A garage remodel can take many different forms. Some finished garages are transformed into guest bedrooms, game rooms, man caves or even master bathrooms. Others go the traditional route and clean it up to just keep their cars inside. The traditional route is certainly more cost-effective, but after analyzing national garage remodeling costs, the average price to renovate a garage is roughly $10,000.
Don’t make the mistake of beginning your garage remodel before you know the basics. Learn how to do it right instead of just diving in. There are many reasons that home owners want to remodel their garage. It is often more difficult to put an addition onto a home than it is to use your garage. Perhaps your parents need a place to enjoy their golden years. Or your kids may be staying home longer than expected.
The extras on a garage often get short attention, but those little details can make a big impact. Take lighting and house numbers: Choices more in step with your garage's style can tie together paint, materials, and more. Use proportion as your guide when selecting fixtures: Low-slung styles such as this garage work better with small to medium fixtures.

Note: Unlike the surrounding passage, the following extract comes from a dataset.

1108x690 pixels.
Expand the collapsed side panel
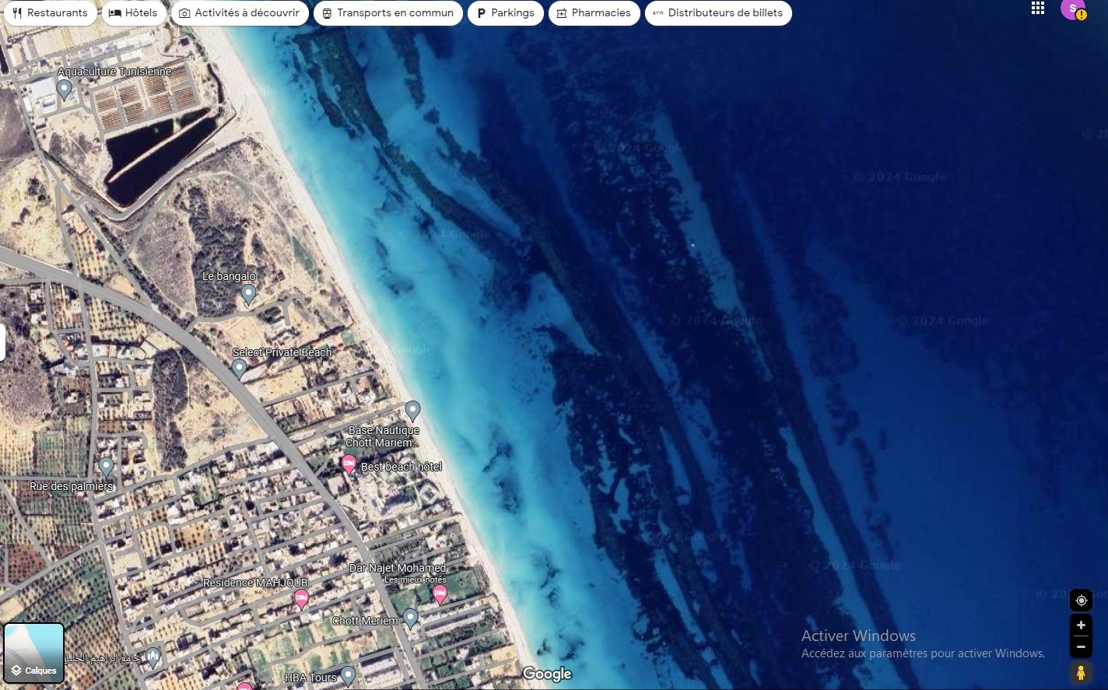click(2, 342)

If you have an existing garage in place, but no walls, floor, ceiling or finishes in place, the cost to finish your garage will be much less expensive than $10,000. Oftentimes, finished a garage entails adding a few beams or drywall. Contractors can install wooden or steal beams for a few thousand dollars. In addition, according to our drywall installation cost guide, you can purchase drywall for at little as $0.30/sf. If you hire a general contractor to install the drywall, expect to pay another $1,000. Overall, the cost to finish a garage should not exceed $5,000.

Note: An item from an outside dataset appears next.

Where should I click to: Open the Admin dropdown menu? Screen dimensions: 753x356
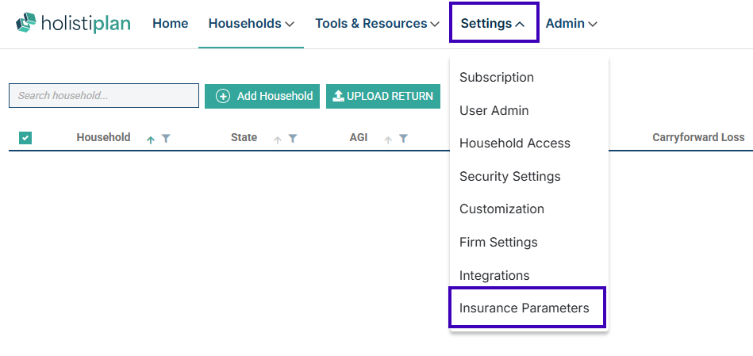click(571, 24)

If the concrete slab in the garage is the problem, there are more cost-effective solutions than a concrete mason. Most cracking, flaking, stains, pitting or wear can be easily fixed by calling a concrete specialist to apply either an inexpensive epoxy or polyurethane-based coating. These seals are very durable and can make your garage floor look brand new.
Paint manufacturers have recognized these problems and have come to the rescue with new solutions. But a word of advice: If your garage floor sees heavy water leakage, if it's badly cracked or if it's damp and slimy all summer, don't apply any coating. In those cases, you're better off simply keeping it as clean as you can and then calling it quits.